### TASK OBJECTIVE
Could you copy out word for word the lines in the items below, starting with the line containing "Task: Like the tweet with heart icon" and ending with the line containing "Action: click(x=388, y=614)", both included, and nothing else?

### RECORDS FOR THE TASK

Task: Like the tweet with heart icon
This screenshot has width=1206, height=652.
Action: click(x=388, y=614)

==

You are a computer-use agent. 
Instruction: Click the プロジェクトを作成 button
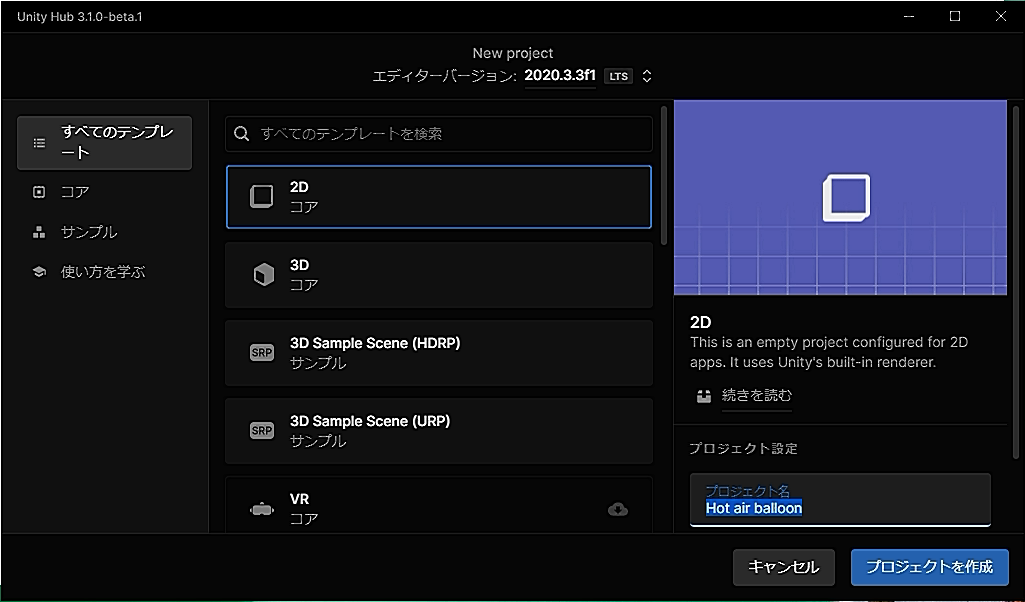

### TASK ANSWER
Task: Like the tweet with heart icon
This screenshot has width=1206, height=652.
Action: click(x=388, y=614)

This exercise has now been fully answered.